TEXTE FOURNI –
En Tunisie, les vestiges d’un site antique révèlent la coexistence d’activités a priori incompatibles. Une étude cherche à comprendre comment elles ont pu se superposer et s’adapter les unes aux autres.

À la périphérie de la ville antique de Dougga, en Tunisie, un projet archéologique atypique tente de démêler l’histoire mouvementée d’un site étonnamment complexe. Sur une surface restreinte de 2,5 hectares, des vestiges montrent que l’endroit a, au fil des siècles, été utilisé pour des exploitations très différentes : une nécropole, l’extraction de pierres à grande échelle et la construction d’un cirque romain.

Comprendre les usages


« Normalement, ces activités n’ont rien à faire ensemble, déclare Yvan Maligorne, maître de conférences en histoire ancienne à l’UBO1 et responsable de l’étude. Un cimetière est habituellement un lieu solennel alors qu’une carrière de pierre est au contraire un espace agité et bruyant. » L’équipe de chercheurs franco-tunisienne a donc pour ambition de comprendre la manière dont ces usages ont pu se superposer dans le temps comme dans l’espace. Cette coexistence, rare et peu documentée, constitue l’originalité majeure du projet.

LES DONNÉES –
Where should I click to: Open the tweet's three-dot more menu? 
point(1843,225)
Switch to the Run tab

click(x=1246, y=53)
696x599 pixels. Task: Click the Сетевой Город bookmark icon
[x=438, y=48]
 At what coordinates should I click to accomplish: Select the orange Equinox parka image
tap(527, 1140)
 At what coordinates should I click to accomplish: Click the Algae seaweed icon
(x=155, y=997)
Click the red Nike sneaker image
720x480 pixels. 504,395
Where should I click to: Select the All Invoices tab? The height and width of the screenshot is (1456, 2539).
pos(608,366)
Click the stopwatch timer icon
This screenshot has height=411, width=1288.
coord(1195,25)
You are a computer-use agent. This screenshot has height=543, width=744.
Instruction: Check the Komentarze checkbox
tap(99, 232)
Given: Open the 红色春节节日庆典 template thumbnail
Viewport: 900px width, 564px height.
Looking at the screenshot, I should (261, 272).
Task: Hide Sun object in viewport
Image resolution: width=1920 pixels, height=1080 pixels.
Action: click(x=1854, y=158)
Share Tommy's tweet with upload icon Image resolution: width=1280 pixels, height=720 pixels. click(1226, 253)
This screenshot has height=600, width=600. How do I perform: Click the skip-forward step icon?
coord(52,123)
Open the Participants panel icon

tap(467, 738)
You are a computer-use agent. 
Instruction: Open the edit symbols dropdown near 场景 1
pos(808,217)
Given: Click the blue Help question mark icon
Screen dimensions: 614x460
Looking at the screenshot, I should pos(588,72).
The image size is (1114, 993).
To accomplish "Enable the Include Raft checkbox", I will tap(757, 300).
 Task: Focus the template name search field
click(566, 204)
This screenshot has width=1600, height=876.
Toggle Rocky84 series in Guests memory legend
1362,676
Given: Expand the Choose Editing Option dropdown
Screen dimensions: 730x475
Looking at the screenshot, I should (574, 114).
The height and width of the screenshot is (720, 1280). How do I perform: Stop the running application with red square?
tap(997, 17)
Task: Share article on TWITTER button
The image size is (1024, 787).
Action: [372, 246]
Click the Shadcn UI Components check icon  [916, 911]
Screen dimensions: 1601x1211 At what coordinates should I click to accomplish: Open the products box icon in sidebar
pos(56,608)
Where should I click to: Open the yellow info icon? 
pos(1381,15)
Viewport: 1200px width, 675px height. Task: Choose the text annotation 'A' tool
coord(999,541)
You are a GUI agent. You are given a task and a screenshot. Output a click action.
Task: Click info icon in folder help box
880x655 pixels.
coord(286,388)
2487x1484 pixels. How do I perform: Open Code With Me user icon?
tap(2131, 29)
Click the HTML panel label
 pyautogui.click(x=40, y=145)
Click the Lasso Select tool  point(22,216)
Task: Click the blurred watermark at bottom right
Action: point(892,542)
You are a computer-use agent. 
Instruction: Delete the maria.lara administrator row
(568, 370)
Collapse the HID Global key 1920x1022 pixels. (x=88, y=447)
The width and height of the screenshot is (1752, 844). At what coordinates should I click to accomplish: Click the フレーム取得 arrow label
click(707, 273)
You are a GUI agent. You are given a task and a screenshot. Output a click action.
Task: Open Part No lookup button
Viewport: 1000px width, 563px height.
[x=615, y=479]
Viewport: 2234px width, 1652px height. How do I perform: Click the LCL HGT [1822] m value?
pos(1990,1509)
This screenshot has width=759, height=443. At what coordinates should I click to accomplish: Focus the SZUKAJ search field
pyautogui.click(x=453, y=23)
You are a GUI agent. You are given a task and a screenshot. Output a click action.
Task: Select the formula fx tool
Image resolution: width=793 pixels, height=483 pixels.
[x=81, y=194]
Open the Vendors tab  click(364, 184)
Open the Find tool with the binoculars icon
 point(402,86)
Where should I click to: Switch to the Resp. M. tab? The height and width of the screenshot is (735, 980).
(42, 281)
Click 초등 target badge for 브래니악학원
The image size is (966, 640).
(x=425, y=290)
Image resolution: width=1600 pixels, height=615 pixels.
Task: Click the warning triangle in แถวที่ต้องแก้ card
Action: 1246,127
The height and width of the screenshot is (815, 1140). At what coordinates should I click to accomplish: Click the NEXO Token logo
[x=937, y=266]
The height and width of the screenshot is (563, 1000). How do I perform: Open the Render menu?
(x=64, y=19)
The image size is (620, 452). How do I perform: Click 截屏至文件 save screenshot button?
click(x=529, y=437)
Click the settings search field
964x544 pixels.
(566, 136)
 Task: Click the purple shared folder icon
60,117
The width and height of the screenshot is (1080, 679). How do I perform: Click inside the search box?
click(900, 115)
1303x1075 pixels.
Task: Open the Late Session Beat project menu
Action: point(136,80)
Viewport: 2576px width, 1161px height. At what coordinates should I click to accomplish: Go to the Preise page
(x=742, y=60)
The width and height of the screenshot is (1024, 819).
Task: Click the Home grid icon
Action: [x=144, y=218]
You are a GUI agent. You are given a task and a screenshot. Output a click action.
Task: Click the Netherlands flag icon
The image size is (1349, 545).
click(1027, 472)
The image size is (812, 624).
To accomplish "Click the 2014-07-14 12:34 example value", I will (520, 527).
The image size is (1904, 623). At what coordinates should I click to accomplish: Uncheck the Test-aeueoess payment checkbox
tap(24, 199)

SÉRIE D'EXERCICES –
- a) Reprenez tout le passage du texte sur Dougga qui va de « Comprendre les usages » jusqu'à « majeure du projet. », en substituant « champ funéraire » à « cimetière ».
- b) Rassemblez toutes les lignes du listing où figure le mot « menu ».

RÉPONSES PAR EXERCICE –
- a)
Comprendre les usages


« Normalement, ces activités n’ont rien à faire ensemble, déclare Yvan Maligorne, maître de conférences en histoire ancienne à l’UBO1 et responsable de l’étude. Un champ funéraire est habituellement un lieu solennel alors qu’une carrière de pierre est au contraire un espace agité et bruyant. » L’équipe de chercheurs franco-tunisienne a donc pour ambition de comprendre la manière dont ces usages ont pu se superposer dans le temps comme dans l’espace. Cette coexistence, rare et peu documentée, constitue l’originalité majeure du projet.

- b)
Where should I click to: Open the tweet's three-dot more menu? 
The height and width of the screenshot is (563, 1000). How do I perform: Open the Render menu?
Task: Open the Late Session Beat project menu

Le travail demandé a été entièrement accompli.